Latency budget as the tool to address latency requirements

End-to-end latency is one of user-oriented characteristics used for quality assessment of distributed software architecture. The ultimate goal is the ability to quantitatively evaluate and trade-off software quality attributes to ensure competitive end-to-end latency of Internet Services.

Latency belongs to Quality of Service (QoS) requirements that determine the degree of satisfaction of a user of a service. In this respect, it is an end-to-end user oriented metric, defined independently on underlying solutions or technologies. User experience studies and competitors benchmark are good sources to understand end-to-end latencies requirements. An application fails to meet consumer expectations if an interaction cannot be accomplished within 3 - 4 seconds. The ultimate goal is the ability to quantitatively evaluate and trade-off this software quality attribute to ensure competitive end-to-end experience of consumer facing applications.

Software development practices shall consider the end-to-end latency as one of user-oriented characteristics during the entire life-cycle of an application.
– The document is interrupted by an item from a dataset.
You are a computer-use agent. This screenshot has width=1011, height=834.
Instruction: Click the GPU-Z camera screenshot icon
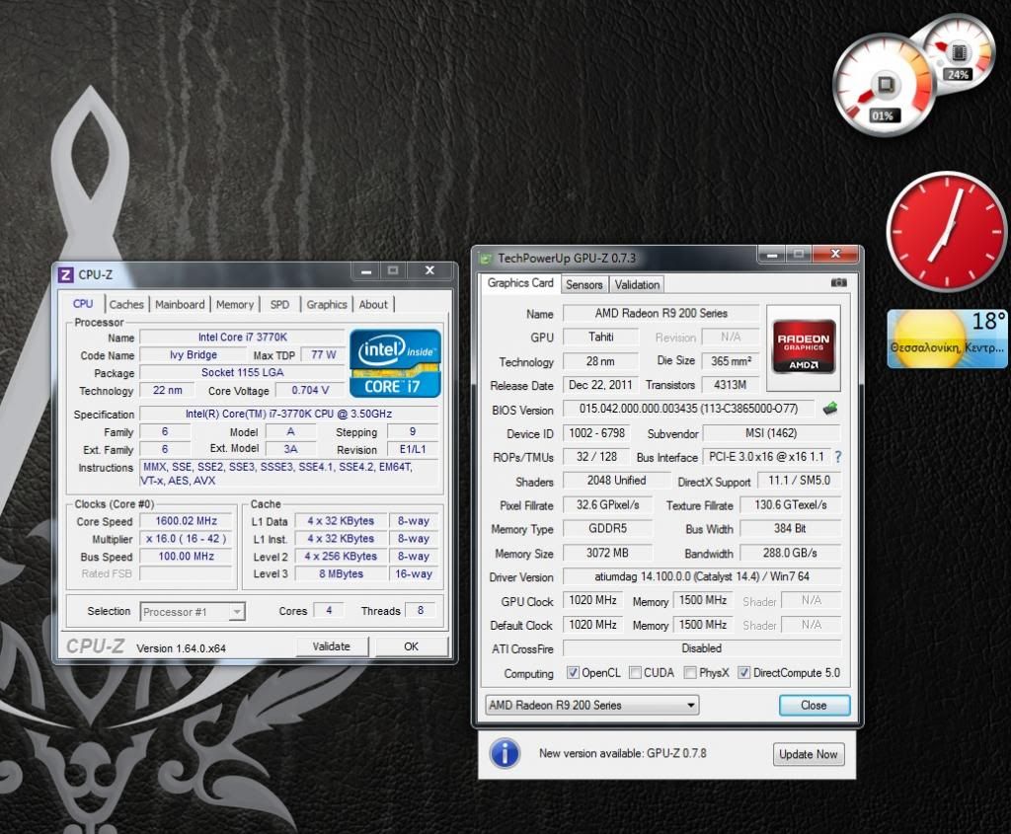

This user-oriented metric shall be defined independently of underlying solutions or technologies and shall be used for quality assessment of delivered software.

Latency Context

The figure below illustrates a typical client-server interaction, which is used to derive the terminology required to specify and observe quality metrics of client-server interaction.

Client Server Interaction

  • Request (REQ) is a message sent to remote instances over network.
  • Response (RSP) is a message sent back from remote host
  • Transaction (TX) is collection of client-server calls that forms single task. A distribute systems denotes transaction as requests/response bundle, in which two or more network hosts are involved.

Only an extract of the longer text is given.